▶ _ABOUT THIS TASK_: Copying exactly, give the lines in the material below from the one with "Task: Click the gold number-one medal image" to the one with "Given: Open Tùy chọn settings icon", ends included, and nothing besides.

▶ _GIVEN RECORDS_:
━━━━━━
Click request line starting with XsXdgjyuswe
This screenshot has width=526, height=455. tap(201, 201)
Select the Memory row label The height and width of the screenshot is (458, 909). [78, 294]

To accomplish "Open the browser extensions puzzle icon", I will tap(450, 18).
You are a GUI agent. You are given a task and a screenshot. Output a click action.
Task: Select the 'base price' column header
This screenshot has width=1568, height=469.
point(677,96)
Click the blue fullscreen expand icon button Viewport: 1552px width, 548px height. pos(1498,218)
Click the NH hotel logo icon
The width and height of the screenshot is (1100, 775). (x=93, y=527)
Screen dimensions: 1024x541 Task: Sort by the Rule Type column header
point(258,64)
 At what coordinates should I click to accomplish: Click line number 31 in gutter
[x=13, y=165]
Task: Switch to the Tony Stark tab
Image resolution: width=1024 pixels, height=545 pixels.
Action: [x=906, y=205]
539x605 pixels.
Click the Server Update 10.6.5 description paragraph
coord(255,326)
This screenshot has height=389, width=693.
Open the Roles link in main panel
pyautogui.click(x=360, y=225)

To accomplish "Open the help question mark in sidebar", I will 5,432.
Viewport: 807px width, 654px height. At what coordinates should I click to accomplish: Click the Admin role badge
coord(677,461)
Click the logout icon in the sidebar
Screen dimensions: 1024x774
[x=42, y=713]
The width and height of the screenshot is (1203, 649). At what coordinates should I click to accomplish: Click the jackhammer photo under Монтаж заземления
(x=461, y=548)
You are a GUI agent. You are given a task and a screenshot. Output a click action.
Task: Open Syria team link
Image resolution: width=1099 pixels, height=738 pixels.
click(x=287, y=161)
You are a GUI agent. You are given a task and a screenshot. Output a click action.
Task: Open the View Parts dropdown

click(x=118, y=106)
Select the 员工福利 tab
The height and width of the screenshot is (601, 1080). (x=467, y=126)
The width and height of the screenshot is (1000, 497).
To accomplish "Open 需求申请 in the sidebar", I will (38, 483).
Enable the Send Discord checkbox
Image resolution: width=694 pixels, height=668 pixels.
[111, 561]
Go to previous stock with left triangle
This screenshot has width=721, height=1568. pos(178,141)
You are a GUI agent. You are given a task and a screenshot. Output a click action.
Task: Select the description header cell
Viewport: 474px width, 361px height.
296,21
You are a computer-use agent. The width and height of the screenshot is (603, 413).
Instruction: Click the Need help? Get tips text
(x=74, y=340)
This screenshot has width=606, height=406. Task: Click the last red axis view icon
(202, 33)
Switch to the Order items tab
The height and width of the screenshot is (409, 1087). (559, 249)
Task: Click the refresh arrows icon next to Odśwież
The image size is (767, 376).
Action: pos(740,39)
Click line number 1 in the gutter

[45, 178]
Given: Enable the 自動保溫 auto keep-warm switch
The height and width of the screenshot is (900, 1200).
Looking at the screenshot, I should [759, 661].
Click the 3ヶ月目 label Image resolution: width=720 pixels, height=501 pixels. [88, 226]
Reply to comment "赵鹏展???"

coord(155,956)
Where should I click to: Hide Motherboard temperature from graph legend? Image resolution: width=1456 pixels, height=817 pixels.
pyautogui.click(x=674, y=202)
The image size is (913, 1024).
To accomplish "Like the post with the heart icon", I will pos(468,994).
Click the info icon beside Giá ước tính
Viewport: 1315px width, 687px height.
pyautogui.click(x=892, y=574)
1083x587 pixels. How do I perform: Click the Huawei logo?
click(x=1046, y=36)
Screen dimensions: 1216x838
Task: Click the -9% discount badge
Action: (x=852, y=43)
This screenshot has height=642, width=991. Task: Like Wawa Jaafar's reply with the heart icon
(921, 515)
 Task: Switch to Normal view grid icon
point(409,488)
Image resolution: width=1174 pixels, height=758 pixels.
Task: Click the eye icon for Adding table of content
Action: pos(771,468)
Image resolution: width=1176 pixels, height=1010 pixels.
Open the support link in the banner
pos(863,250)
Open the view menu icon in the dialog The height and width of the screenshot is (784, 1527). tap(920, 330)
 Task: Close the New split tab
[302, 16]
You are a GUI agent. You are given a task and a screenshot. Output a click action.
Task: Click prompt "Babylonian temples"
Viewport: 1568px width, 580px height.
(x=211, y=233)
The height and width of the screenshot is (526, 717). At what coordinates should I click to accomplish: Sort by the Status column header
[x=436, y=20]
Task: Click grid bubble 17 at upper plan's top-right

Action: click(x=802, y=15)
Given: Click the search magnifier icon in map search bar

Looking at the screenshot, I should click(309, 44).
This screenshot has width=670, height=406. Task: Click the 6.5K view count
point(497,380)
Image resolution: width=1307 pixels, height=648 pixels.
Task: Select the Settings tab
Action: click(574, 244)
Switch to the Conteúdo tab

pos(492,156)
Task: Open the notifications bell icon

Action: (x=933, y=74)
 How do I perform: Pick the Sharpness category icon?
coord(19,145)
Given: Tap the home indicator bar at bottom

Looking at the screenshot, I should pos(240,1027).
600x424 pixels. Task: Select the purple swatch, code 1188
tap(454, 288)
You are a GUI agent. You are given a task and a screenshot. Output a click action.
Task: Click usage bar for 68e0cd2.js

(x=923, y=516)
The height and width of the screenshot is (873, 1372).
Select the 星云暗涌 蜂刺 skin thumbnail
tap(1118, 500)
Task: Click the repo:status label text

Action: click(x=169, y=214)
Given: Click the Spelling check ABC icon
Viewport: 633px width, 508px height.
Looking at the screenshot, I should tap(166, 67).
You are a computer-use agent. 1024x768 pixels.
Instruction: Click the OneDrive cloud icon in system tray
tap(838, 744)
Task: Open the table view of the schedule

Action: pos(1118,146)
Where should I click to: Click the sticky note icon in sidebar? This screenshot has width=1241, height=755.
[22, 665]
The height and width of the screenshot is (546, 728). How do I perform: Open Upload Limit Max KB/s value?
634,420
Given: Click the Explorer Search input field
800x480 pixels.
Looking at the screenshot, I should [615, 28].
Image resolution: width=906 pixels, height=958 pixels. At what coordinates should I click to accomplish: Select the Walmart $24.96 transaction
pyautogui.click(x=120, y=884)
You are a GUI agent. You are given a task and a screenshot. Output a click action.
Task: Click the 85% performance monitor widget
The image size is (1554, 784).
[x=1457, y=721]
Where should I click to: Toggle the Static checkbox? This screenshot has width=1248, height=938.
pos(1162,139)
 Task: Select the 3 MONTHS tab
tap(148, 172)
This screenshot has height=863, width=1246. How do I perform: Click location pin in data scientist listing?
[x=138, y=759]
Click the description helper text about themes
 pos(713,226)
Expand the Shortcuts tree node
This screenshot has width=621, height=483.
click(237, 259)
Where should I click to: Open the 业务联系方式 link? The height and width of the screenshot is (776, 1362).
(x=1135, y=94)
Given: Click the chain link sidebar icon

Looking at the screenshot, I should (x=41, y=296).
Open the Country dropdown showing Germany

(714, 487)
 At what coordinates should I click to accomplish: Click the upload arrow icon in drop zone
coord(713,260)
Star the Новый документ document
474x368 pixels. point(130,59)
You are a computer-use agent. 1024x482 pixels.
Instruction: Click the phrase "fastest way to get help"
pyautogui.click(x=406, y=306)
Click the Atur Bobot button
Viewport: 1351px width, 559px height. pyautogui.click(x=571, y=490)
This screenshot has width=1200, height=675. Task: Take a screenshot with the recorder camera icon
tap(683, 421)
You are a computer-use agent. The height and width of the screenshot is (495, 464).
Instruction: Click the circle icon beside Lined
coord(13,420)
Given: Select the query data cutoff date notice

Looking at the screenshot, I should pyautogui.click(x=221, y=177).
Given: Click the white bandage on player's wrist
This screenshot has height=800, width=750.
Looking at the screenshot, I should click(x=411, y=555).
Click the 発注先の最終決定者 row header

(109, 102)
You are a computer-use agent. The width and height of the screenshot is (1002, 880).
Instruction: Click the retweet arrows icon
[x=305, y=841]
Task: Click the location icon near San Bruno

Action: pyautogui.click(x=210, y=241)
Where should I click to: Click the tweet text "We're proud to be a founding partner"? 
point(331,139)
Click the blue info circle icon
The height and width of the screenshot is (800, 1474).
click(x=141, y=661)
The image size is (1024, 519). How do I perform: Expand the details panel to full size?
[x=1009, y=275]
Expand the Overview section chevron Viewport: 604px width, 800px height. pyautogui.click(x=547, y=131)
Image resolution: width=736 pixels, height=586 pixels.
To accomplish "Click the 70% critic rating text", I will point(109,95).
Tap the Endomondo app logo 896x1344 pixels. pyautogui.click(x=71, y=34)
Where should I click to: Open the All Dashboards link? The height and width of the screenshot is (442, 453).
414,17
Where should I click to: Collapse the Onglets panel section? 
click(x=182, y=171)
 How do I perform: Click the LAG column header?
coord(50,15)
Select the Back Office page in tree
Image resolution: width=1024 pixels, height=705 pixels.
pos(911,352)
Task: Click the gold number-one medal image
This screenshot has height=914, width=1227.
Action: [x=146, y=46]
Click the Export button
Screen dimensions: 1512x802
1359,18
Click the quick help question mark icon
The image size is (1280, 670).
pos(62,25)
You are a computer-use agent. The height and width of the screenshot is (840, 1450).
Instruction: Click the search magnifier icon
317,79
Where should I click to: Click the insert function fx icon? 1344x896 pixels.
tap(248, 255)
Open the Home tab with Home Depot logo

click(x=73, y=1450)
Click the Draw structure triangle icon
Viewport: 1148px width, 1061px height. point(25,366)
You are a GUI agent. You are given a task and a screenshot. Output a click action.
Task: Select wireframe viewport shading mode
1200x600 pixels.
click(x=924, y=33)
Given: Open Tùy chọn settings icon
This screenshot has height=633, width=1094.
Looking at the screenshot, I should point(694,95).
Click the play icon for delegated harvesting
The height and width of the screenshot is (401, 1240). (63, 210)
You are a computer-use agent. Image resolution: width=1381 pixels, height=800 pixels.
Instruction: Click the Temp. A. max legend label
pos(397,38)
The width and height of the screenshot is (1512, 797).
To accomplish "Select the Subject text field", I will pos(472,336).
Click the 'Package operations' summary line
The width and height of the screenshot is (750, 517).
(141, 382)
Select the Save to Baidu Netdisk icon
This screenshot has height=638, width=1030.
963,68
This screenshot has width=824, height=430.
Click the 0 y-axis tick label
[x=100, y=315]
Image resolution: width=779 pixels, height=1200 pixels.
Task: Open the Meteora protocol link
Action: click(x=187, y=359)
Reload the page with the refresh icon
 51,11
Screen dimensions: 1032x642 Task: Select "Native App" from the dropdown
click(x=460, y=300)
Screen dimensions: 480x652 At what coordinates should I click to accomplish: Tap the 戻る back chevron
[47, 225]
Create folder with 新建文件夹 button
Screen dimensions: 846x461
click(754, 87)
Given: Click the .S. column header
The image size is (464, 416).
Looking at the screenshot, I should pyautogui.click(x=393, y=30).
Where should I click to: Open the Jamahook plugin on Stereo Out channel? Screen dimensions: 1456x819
━━━━━━
▶ _ANSWER AREA_:
Task: Click the gold number-one medal image
This screenshot has height=914, width=1227.
Action: [x=146, y=46]
Click the Export button
Screen dimensions: 1512x802
1359,18
Click the quick help question mark icon
The image size is (1280, 670).
pos(62,25)
You are a computer-use agent. The height and width of the screenshot is (840, 1450).
Instruction: Click the search magnifier icon
317,79
Where should I click to: Click the insert function fx icon? 1344x896 pixels.
tap(248, 255)
Open the Home tab with Home Depot logo

click(x=73, y=1450)
Click the Draw structure triangle icon
Viewport: 1148px width, 1061px height. point(25,366)
You are a GUI agent. You are given a task and a screenshot. Output a click action.
Task: Select wireframe viewport shading mode
1200x600 pixels.
click(x=924, y=33)
Given: Open Tùy chọn settings icon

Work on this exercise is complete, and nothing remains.